Dataset excerpts
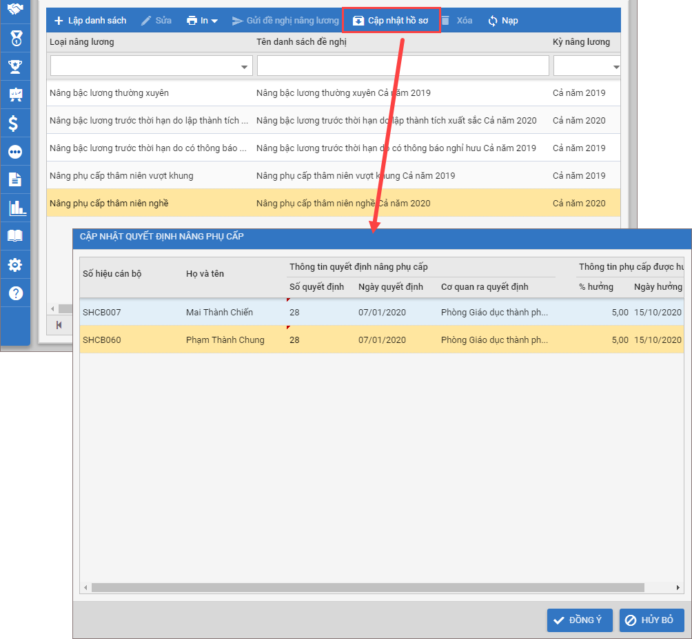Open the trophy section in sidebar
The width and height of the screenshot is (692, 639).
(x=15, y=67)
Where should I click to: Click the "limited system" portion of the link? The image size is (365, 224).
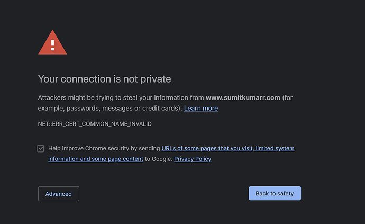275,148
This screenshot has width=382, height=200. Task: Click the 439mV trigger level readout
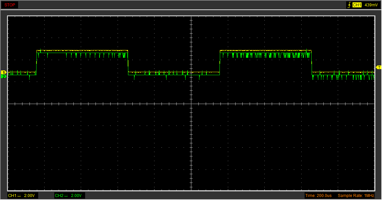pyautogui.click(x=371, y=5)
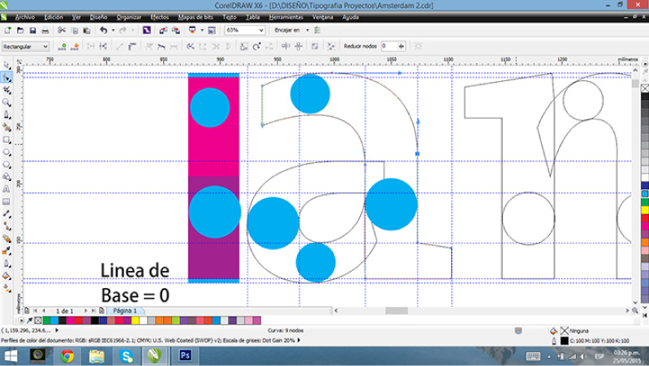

Task details
Copy exactly, and copy nothing else: the lines from the one containing "Where should I" through the end of the data, both ends included, with pictures left out.

Solution for this problem
Where should I click to: Click the "limited system" portion of the link? The image size is (365, 224).
275,148
This screenshot has width=382, height=200. Task: Click the 439mV trigger level readout
pyautogui.click(x=371, y=5)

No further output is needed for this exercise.